Coraz bardziej oczywistym wydaje się transfer Wojciecha Szczęsnego. Juventus jest bliski pozyskania Michele Di Gregorio i robi wszystko, aby sprzedać polskiego golkipera. Początkowo wydawało się, że nowym klubem naszego rodaka będzie Al-Nassr, temat jednak wyraźnie wyhamował. Teraz okazuje się, że do gry może wkroczyć Monza.

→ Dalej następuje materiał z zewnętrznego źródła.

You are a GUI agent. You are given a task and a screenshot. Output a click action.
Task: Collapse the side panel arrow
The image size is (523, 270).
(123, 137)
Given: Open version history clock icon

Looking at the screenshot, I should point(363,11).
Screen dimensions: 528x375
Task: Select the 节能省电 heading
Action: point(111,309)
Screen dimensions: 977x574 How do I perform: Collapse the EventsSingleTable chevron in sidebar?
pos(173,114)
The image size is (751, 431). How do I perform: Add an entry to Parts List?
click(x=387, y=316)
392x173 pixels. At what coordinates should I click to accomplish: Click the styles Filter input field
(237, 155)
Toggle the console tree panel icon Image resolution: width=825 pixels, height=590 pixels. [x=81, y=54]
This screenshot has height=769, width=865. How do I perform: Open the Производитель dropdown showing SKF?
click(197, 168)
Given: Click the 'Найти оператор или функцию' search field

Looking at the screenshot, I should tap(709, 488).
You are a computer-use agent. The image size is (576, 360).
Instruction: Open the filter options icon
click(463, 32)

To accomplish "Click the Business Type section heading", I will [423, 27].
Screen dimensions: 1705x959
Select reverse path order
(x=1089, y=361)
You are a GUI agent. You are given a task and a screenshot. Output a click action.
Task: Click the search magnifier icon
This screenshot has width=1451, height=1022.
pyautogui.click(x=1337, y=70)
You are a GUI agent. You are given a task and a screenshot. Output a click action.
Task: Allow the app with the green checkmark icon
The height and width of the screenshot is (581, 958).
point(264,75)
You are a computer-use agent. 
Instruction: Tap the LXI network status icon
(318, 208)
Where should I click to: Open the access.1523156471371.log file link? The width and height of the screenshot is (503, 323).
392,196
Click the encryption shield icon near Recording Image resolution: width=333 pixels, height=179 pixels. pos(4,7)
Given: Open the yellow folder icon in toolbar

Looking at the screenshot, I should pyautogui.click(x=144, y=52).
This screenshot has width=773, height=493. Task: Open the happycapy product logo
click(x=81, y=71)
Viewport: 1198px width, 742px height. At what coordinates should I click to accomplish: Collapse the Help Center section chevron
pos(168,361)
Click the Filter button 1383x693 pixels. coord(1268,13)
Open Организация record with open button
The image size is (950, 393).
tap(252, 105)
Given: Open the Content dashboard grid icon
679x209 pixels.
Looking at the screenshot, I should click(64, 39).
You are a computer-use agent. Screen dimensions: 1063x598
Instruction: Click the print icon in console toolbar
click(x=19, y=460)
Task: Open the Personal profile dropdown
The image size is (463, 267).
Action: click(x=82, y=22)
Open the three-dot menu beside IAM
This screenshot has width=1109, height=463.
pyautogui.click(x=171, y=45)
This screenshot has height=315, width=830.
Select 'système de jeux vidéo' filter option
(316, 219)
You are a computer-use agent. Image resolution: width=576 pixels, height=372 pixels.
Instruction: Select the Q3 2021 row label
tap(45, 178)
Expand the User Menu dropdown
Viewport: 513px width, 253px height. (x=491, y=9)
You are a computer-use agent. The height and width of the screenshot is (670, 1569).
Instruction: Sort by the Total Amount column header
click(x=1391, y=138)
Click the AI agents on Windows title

Wojciech Szczęsny nadal rozgrywa mecze na bardzo wysokim poziomie i Juventus chce się go pozbyć nie ze względów sportowych. Chodzi o jego pensję, która jest jedną z najwyższych w klubie. Po objęciu zespołu przez Thiago Mottę, „Bianconeri” chcą wymienić wielu piłkarzy i Szczęsny, podobnie jak Arkadiusz Milik, znalazł się na liście piłkarzy, którzy mają zostać sprzedani. Sporo mówiło się o przejściu golkipera do Al-Nassr, okazało się jednak, że transfer został zablokowany przez Public Investment Fund i do gry może wkroczyć Monza. Na taki ruch bardzo mocno naciska sam prezes klubu, Adriano Galliani.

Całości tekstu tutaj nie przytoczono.